2.5.3 the Protected Data is accurate and up to date;
2.5.4 except to the extent resulting from Transfers to International Recipients made by the Company or any Sub-Processor, the Protected Data is not subject to the laws of any jurisdiction outside of the United Kingdom;
2.5.5 it shall establish and maintain adequate security measures to safeguard the Protected Data in its possession or control (including from unauthorised or unlawful destruction, corruption, processing or disclosure) and maintain complete and accurate backups of all Protected Data provided to the Company (or anyone acting on its behalf) so as to be able to immediately recover and reconstitute such Protected Data in the event of loss, damage or corruption of such Protected Data by the Company or any other person;
2.5.6 all instructions given by it to the Company in respect of Personal Data shall at all times be in accordance with Data Protection Laws; and
2.5.7 it has undertaken due diligence in relation to the Company’s processing operations and commitments, and it is satisfied (and at all times it continues to use the Services remains satisfied) that:
(a) the Company’s processing operations are suitable for the purposes for which the Client proposes to use the Services and engage the Company to process the Protected Data;
(b) the technical and organisational measures set out in the Information Security Addendum and our Agreement (each as Updated from time to time) shall (if the Company complies with its obligations under such Addendum and our Agreement) ensure a level of security appropriate to the risk in regard to the Protected Data as required by Data Protection Laws; and
(c) the Company has sufficient expertise, reliability and resources to implement technical and organisational measures that meet the requirements of Data Protection Laws.

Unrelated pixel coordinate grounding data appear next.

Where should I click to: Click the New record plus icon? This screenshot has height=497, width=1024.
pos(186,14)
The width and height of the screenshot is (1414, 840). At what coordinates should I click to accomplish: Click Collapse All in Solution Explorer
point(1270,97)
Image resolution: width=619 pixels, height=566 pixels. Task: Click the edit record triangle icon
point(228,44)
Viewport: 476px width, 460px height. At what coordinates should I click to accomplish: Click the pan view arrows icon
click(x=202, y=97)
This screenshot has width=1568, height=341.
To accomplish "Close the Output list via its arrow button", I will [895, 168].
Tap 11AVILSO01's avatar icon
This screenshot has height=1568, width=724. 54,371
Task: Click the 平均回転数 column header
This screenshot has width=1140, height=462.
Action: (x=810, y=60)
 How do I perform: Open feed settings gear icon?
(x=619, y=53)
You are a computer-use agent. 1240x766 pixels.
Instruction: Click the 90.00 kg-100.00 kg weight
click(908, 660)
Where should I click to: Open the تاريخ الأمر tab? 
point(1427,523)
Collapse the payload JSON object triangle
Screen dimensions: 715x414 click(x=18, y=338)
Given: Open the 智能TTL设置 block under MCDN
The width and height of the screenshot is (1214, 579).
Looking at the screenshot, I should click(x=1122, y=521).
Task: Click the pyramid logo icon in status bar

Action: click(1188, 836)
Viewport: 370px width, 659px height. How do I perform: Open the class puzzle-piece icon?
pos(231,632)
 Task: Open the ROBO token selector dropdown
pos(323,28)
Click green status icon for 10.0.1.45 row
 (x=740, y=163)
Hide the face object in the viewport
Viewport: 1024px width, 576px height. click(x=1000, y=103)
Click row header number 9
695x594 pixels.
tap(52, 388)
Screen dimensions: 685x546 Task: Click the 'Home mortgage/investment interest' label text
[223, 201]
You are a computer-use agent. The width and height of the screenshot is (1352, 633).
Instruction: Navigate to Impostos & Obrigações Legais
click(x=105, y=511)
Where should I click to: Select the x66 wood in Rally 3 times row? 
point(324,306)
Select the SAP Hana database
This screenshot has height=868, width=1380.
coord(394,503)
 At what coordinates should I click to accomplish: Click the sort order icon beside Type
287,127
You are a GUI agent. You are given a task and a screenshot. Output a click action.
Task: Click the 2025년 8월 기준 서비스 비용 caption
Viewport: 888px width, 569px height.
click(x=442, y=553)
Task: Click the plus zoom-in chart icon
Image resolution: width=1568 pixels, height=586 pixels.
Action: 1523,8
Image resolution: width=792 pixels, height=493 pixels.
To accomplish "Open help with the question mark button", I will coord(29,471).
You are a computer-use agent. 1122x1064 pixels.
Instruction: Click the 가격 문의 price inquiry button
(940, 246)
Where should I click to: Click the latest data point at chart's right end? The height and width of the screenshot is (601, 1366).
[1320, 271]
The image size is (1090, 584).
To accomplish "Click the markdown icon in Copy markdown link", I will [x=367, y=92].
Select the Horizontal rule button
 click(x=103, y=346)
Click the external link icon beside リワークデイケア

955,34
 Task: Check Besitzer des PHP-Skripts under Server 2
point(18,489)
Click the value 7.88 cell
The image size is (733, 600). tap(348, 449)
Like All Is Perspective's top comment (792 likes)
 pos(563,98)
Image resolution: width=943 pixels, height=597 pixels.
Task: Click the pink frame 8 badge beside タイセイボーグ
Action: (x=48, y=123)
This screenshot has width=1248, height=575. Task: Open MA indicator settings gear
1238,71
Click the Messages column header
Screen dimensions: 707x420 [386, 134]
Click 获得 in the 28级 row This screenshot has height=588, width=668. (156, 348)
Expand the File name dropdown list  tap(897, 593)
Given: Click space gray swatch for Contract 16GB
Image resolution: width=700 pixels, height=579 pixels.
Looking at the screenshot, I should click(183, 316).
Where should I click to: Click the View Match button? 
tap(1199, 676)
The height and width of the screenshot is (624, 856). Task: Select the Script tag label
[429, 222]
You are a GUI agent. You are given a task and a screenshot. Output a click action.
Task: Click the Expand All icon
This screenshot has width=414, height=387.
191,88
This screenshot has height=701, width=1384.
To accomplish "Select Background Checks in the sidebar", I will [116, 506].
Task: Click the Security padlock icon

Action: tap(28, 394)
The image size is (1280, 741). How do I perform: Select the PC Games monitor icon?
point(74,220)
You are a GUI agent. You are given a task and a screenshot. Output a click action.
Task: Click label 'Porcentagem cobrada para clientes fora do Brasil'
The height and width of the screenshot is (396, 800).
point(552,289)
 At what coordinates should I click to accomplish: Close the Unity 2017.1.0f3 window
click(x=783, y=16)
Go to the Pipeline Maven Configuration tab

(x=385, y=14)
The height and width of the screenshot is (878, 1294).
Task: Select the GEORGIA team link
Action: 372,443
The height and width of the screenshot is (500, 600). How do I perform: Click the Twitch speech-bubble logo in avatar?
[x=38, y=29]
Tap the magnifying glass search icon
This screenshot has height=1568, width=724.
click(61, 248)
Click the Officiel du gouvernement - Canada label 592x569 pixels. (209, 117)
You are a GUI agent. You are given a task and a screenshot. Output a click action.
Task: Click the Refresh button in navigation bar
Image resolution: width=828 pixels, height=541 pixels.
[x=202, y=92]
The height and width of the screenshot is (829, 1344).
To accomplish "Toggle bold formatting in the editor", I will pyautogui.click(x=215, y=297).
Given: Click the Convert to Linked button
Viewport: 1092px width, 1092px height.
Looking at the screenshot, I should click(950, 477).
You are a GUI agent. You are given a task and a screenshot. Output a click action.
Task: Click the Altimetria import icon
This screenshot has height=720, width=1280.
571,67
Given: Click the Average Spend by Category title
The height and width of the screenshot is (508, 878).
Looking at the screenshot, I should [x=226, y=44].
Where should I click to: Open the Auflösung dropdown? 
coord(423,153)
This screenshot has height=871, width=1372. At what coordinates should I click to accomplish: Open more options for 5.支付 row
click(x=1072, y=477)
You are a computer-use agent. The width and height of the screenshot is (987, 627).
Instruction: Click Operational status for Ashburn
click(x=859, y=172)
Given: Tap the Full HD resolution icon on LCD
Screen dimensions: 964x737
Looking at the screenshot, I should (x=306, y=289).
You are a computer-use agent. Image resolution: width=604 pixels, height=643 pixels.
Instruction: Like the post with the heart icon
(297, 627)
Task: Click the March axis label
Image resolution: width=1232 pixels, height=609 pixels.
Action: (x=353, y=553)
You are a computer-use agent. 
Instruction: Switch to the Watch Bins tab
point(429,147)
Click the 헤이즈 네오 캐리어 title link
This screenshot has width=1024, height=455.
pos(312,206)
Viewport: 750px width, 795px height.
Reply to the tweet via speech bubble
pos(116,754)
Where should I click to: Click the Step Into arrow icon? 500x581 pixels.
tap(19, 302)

3 INSTRUCTIONS AND DETAILS OF PROCESSING
3.1 Insofar as the Company processes Protected Data on behalf of the Client, the Company:
3.1.1 unless required to do otherwise by Applicable Law, shall (and shall take steps to ensure each person acting under its authority shall) process the Protected Data only on and in accordance with the Client’s documented instructions as set out in our Agreement (including with regard to Transfers of Protected Data to any International Recipient), as Updated from time to time (Processing Instructions);
3.1.2 if Applicable Law requires it to process Protected Data other than in accordance with the Processing Instructions, shall notify the Client of any such requirement before processing the Protected Data (unless Applicable Law prohibits such information on important grounds of public interest); and
3.1.3 shall promptly inform the Client if the Company becomes aware of a Processing Instruction that, in the Company’s opinion, infringes Data Protection Laws, provided that: (a) this shall be without prejudice to paragraphs 2.4 and 2.5; and
(b) to the maximum extent permitted by Applicable Law, the Company shall have no liability howsoever arising (whether in contract, tort (including negligence) or otherwise) for any losses, costs, expenses or liabilities (including any Data Protection Losses) arising from or in connection with any processing in accordance with the Processing Instructions following the Client’s receipt of the information required by this paragraph 3.1.3.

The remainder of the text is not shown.